Please retype the lines of the listing from the one containing "Task: Open the Data Execution Prevention tab" through the end of the listing, inclusive, omitting the pictures.

----------

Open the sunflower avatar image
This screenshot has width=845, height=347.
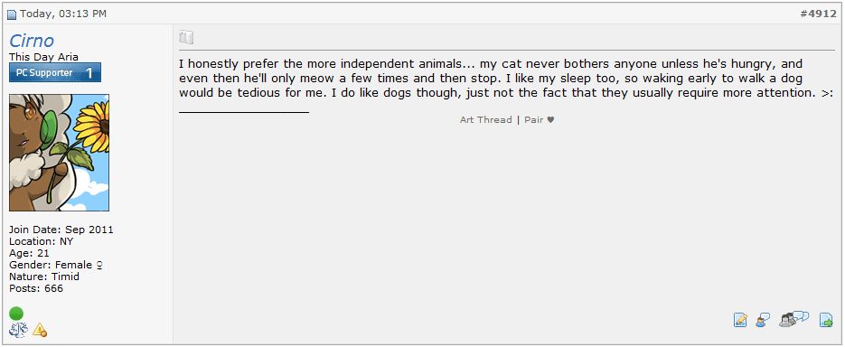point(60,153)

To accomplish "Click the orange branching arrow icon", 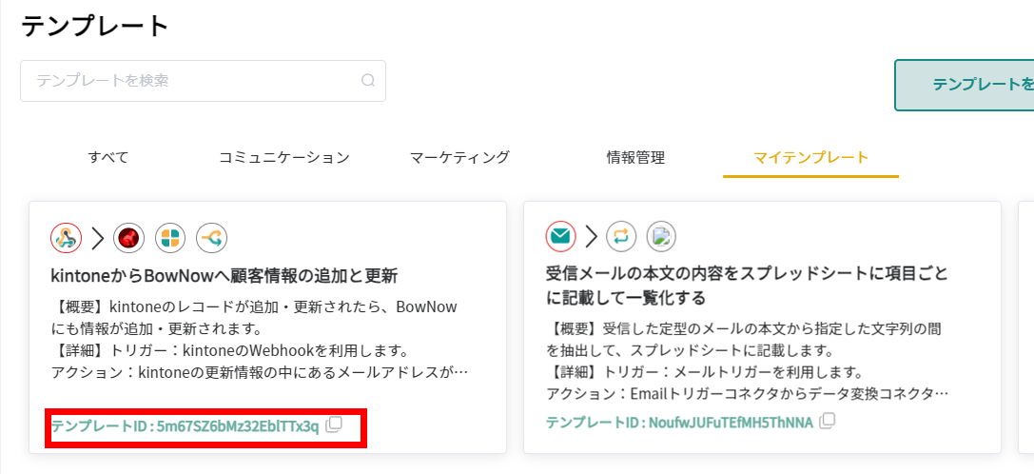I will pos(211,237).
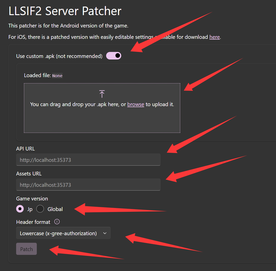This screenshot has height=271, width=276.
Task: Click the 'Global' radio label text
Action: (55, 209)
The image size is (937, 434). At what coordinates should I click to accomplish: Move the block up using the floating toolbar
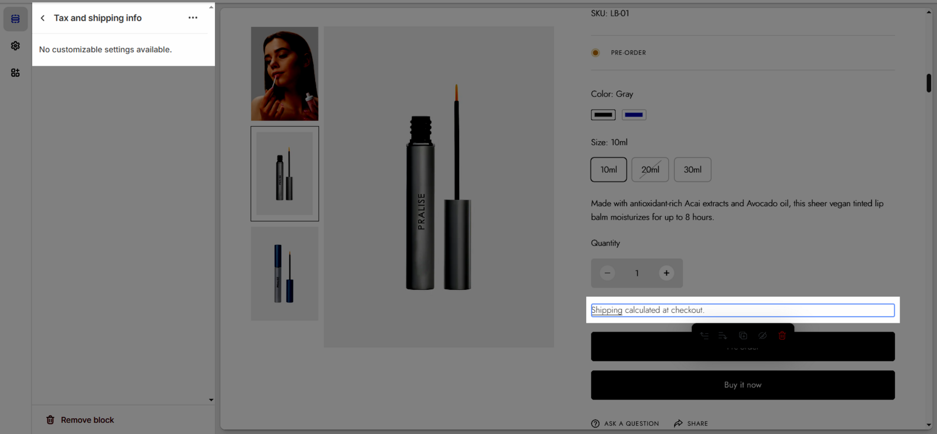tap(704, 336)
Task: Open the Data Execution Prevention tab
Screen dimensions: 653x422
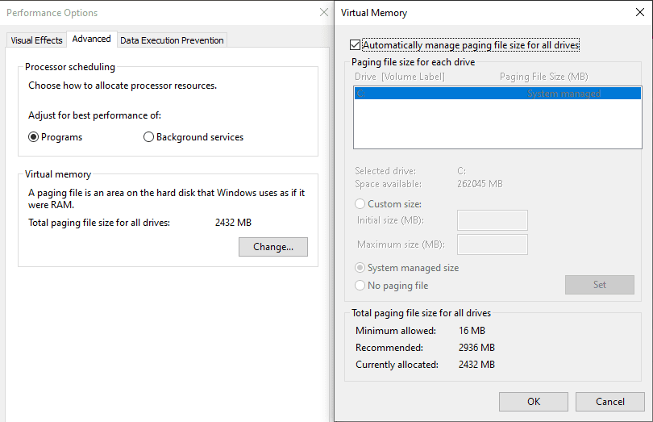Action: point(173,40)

----------

## Answer for this exercise
Task: Open the Data Execution Prevention tab
Screen dimensions: 653x422
Action: point(173,40)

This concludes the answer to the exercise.